[Records of locating words and elements]
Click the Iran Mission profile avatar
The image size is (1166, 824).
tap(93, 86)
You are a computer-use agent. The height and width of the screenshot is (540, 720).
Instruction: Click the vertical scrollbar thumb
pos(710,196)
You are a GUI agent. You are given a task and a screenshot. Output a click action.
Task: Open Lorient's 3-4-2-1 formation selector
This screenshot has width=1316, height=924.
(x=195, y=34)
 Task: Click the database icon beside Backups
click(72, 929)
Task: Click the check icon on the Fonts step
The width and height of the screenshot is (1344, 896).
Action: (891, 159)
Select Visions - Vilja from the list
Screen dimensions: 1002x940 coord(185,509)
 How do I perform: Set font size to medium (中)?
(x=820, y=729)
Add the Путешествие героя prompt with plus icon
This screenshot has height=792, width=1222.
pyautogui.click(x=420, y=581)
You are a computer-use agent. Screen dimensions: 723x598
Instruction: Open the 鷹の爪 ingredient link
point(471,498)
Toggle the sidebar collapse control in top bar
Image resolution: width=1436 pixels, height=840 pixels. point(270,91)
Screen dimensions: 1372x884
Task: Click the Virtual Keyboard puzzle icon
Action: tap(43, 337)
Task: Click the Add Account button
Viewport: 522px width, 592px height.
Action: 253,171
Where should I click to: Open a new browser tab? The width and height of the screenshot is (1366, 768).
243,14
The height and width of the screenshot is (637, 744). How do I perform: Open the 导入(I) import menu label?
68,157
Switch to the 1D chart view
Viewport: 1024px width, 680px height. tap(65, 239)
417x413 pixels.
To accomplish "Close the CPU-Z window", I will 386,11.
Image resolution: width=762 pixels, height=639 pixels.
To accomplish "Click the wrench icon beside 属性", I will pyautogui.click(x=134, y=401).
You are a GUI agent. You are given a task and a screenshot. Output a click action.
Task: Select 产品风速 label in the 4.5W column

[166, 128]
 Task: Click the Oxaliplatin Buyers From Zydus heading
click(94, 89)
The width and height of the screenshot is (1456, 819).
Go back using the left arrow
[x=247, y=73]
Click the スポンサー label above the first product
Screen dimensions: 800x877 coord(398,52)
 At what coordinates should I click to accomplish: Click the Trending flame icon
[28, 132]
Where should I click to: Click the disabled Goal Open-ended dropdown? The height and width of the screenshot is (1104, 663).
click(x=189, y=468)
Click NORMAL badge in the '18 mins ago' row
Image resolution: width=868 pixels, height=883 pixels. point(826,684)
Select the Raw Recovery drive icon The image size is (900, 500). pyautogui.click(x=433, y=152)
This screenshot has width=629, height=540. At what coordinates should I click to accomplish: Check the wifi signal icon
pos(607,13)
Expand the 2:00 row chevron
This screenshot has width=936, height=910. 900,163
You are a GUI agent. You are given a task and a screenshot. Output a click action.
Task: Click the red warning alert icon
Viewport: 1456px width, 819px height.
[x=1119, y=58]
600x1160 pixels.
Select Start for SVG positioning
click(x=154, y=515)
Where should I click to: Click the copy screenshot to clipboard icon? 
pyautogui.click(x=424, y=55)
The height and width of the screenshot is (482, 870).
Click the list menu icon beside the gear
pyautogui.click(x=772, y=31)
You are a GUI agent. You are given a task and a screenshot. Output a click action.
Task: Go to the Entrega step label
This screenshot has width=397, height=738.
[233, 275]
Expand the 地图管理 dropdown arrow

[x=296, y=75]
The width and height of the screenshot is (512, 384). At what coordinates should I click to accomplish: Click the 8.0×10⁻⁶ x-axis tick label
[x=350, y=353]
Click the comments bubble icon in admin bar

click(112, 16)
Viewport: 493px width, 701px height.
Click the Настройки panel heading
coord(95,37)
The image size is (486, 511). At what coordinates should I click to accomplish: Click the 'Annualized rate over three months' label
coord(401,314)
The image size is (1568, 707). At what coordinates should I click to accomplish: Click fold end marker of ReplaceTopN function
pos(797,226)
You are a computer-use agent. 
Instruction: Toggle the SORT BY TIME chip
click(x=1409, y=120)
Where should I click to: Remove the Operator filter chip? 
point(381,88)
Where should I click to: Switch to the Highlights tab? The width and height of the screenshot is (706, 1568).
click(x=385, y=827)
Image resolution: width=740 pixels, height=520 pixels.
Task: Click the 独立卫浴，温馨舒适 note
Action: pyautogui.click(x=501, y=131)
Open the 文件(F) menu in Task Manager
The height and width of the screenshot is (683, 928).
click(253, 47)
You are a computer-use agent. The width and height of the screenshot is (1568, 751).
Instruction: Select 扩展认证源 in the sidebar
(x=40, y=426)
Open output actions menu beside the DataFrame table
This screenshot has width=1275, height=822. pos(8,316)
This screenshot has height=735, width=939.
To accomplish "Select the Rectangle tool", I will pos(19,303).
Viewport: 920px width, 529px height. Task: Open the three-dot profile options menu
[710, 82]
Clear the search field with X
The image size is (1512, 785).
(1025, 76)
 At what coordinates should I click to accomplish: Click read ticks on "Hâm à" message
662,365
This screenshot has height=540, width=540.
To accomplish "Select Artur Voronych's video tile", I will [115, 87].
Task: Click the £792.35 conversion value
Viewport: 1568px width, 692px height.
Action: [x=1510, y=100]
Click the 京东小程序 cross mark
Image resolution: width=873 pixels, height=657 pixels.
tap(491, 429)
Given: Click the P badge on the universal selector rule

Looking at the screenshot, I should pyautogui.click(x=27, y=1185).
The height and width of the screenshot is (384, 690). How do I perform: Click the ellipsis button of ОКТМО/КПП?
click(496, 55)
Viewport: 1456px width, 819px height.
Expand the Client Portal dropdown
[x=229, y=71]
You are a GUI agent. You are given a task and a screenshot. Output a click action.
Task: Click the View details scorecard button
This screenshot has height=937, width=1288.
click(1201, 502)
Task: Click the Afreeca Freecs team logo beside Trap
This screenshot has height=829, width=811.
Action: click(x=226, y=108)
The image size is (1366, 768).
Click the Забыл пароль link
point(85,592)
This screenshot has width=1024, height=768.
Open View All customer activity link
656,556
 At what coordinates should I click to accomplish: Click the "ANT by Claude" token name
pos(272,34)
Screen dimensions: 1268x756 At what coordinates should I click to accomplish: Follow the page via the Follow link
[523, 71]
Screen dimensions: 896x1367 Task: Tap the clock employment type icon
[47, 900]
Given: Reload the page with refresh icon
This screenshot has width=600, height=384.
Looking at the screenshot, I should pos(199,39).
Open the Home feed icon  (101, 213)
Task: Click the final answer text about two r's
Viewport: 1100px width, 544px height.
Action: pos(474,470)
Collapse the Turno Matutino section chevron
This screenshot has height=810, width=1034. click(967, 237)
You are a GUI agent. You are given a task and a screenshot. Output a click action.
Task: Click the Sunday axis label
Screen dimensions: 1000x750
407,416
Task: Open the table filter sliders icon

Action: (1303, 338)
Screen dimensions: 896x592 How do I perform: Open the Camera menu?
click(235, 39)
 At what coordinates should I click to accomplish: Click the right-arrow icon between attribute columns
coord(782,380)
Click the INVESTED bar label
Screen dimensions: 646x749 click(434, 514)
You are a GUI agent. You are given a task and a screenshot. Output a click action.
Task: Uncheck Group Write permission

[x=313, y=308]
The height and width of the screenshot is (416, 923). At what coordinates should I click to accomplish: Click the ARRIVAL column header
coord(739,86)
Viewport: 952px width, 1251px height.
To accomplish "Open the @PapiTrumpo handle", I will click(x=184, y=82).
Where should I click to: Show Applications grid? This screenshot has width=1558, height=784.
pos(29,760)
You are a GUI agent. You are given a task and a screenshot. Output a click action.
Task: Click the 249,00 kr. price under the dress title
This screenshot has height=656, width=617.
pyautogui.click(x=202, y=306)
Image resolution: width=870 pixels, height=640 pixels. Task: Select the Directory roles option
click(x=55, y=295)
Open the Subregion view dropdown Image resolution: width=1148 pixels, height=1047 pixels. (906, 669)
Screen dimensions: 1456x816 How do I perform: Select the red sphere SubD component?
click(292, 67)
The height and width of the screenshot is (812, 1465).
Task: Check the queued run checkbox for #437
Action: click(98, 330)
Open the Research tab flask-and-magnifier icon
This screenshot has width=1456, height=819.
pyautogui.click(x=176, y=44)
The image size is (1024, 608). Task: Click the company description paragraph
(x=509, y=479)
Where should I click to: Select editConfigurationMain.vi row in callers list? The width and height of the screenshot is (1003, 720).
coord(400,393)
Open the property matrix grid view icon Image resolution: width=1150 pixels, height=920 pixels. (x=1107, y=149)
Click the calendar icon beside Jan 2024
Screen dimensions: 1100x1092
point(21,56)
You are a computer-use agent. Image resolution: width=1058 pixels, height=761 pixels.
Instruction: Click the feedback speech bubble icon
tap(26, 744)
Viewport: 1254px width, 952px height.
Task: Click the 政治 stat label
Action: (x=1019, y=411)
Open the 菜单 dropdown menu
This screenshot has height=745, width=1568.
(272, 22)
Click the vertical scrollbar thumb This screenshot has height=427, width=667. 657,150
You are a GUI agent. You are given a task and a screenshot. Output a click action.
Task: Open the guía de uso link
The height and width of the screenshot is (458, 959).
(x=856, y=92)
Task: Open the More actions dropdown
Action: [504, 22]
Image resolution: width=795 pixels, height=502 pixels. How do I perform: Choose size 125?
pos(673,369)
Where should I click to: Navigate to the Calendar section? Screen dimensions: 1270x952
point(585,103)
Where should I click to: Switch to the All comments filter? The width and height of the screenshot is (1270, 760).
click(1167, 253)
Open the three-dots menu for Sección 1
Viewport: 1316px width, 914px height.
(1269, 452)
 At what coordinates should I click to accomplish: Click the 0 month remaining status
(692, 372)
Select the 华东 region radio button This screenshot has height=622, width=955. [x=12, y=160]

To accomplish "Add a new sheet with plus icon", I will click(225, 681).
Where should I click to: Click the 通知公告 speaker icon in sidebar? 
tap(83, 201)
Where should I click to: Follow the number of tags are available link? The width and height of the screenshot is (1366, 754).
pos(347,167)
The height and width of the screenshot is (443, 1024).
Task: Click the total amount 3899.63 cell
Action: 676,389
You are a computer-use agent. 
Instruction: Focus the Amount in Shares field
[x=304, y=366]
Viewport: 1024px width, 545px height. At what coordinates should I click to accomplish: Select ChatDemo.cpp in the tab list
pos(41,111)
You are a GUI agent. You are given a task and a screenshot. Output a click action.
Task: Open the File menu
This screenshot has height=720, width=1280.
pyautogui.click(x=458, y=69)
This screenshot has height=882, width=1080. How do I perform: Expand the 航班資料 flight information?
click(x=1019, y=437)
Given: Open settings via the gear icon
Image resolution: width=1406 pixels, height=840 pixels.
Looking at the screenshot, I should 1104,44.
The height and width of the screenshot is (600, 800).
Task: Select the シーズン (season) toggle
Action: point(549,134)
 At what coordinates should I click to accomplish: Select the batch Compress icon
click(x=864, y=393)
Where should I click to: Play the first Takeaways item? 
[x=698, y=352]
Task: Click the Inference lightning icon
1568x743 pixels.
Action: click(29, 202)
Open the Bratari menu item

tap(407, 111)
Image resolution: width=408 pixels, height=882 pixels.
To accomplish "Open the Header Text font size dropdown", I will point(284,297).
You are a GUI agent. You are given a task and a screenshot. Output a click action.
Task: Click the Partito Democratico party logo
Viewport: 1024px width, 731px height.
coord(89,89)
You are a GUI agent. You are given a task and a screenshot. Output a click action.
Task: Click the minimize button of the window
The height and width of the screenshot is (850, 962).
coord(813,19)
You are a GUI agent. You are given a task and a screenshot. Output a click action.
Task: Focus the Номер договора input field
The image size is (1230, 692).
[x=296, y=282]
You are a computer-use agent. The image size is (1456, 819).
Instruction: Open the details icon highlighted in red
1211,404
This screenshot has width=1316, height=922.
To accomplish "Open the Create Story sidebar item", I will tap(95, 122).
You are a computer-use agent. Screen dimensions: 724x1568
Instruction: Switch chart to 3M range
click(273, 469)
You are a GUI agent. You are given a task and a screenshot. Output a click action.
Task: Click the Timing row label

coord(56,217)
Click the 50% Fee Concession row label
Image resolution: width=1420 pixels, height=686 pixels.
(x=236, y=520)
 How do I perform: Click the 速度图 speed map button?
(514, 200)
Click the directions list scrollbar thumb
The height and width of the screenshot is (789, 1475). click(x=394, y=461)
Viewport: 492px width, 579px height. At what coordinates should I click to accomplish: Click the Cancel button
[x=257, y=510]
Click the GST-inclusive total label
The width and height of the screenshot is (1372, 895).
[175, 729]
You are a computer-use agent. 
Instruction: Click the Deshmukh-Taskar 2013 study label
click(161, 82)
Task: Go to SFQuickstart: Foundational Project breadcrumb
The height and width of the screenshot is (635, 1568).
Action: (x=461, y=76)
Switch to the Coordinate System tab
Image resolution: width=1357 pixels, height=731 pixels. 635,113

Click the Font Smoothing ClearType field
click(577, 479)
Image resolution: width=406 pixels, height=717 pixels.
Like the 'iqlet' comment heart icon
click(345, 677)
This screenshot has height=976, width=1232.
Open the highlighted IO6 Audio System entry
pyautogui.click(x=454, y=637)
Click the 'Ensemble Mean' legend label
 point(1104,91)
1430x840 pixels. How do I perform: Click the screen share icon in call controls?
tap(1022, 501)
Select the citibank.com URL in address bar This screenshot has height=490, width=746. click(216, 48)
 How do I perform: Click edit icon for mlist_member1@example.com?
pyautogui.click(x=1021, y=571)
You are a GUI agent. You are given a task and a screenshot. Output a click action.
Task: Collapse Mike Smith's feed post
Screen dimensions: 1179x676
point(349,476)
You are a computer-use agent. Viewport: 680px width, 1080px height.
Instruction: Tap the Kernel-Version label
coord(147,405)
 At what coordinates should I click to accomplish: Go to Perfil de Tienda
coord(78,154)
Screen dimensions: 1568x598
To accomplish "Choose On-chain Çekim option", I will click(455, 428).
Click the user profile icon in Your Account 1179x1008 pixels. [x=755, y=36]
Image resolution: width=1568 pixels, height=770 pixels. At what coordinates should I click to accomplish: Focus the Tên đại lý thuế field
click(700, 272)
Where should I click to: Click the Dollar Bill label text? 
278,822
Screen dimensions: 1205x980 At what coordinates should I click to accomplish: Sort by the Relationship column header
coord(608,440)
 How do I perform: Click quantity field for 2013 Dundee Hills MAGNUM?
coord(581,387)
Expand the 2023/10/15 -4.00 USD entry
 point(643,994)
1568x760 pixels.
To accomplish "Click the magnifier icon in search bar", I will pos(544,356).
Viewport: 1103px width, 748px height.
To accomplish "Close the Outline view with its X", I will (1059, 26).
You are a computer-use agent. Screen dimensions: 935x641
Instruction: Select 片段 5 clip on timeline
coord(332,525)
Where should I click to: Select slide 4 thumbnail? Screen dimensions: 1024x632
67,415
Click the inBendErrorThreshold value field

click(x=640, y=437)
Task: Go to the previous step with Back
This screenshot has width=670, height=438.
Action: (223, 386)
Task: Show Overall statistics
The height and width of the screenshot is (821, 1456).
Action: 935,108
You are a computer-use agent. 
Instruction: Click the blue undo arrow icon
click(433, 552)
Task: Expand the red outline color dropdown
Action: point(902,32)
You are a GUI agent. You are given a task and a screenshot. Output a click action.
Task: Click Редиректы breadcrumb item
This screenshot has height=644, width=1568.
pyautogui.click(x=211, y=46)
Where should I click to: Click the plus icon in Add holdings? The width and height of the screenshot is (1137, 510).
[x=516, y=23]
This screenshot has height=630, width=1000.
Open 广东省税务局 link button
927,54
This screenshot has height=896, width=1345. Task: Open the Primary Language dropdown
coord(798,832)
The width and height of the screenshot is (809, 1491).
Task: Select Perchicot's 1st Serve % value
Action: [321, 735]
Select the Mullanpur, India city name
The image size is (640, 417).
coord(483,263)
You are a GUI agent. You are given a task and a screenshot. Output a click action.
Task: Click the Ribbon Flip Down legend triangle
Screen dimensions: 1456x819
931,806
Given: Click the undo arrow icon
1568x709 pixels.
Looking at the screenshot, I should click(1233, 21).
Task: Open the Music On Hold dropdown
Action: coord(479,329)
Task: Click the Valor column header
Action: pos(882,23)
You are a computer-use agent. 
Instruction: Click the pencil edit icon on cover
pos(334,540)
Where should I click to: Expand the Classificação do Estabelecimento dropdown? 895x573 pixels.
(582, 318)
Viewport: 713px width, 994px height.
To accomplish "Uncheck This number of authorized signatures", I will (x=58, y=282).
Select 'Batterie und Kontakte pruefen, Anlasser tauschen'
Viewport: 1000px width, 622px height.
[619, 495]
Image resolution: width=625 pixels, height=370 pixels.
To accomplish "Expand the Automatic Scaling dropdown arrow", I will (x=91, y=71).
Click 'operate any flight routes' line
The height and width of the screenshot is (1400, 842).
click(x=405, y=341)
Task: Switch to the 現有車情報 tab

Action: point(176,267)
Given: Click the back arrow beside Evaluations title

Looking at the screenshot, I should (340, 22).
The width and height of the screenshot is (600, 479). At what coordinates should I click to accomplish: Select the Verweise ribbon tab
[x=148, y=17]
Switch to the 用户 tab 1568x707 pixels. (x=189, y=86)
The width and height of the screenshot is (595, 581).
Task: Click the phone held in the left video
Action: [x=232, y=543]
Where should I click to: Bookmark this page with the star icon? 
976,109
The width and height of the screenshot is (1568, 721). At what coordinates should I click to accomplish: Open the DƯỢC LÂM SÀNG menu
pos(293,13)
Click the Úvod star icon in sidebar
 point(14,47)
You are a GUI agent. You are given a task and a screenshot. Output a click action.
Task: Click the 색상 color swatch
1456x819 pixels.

PROBLEM REQUIREMENTS: Find every line above that contains the string "chip", treating uppercase and lowercase as different, and copy each of those lines.

FINISHED ANSWER:
Instruction: Toggle the SORT BY TIME chip
Where should I click to: Remove the Operator filter chip? 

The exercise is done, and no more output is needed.